Scientist II

The Scientist II helps advance LGC CDx’s purpose of understanding disease by supporting the research and development of new precision diagnostic products. Support includes independently performing routine and non-routine applications of cellular/molecular biology technology to quantify and manipulate genetic material.

Assist in leading the R&D Teams to promote a high performance, innovative culture.

Mentor junior scientists within R&D and other departments to promote their independence, problem solving skills and technical expertise.

Develop reference materials for clinical diagnostics. Understanding how our customers’ assays work is a critical part of this process. This requires reading and assessing product literature and scientific research articles.

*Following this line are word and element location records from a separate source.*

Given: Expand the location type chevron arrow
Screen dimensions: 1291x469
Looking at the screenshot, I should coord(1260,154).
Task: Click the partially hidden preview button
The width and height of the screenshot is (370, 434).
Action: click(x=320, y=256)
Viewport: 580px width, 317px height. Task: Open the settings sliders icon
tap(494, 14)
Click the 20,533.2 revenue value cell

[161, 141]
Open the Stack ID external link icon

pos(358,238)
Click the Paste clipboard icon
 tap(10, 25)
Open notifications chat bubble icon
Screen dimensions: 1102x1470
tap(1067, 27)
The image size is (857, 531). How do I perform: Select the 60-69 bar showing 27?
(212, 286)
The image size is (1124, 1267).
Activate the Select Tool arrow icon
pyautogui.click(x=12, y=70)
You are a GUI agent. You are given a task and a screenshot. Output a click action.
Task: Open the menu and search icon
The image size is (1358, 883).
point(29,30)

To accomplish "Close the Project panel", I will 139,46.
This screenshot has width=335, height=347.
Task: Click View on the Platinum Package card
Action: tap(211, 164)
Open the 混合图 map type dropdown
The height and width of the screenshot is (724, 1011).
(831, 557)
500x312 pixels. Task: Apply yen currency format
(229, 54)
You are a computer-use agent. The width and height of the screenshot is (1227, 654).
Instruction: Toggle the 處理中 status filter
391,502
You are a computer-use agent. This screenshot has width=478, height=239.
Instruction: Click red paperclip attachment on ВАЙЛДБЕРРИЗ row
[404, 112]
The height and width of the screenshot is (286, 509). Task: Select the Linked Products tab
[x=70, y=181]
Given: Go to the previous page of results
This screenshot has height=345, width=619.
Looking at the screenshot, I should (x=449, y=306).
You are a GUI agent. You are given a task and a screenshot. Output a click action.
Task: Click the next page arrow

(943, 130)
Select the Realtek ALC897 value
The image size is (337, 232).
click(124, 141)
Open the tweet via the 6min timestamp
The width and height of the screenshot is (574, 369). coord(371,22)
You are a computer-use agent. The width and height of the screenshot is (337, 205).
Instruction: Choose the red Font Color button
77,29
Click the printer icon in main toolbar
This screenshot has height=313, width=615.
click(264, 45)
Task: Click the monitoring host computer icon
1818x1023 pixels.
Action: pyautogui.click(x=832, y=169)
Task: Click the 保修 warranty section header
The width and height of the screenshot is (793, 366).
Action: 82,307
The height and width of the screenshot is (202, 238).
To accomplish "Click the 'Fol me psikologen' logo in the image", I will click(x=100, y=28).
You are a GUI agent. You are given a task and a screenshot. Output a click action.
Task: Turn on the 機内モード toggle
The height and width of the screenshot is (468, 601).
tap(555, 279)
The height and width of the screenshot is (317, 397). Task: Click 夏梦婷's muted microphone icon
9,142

Manage and mentor research technicians within the R&D team and mentor others outside of the department.

Perform general molecular techniques such as nucleic acid purification, gel-electrophoresis, RNA transcription, cell culture, and bacterial culture.

Perform nucleic acid analysis (RNA/DNA integrity analysis, real time qPCR, digital PCR) and analyze results.

Design new biosynthetic constructs or primers/probes for use in new products.

Develop processes for manufacture and testing of new products. Draft SOPs for new processes and perform method validations as appropriate.

Plan and execute experiments and tasks as assigned according to the timelines and ensure documentation meets GLP/GMP requirements.

Culture cells using aseptic techniques. Introduce nucleic acids into cultured cells.

Organize projects and data using Excel, Word, PowerPoint and a document control system (EtQ).

Record test results and data records, seek appropriate approval and file according to established procedures.

Maintain, calibrate, and operate equipment according to established protocols. Monitor equipment for appropriate operation within set parameters and investigate abnormal results.

Plan for raw material requirements by maintaining appropriate inventory of reagents and ordering reagents as needed through an ERP system (SAP).

Maintain a clean and safe lab environment.

Maintain accurate records in laboratory notebooks.

Transfer designs to other individuals and groups in R&D and manufacturing, including training and writing standard operating procedures (SOPs) and design history records (DHRs).

As necessary, validate new equipment, and ensuring that equipment is operating properly.

Initiate and perform process improvement studies and update SOPs as required.

Work in collaboration with the Quality Assurance group to fulfil Quality Management Goals and proactively address problems under an ISO quality system.

Evaluate alternative reagents, develop purchasing specifications and plan for project raw material requirements by maintaining appropriate inventory of reagents.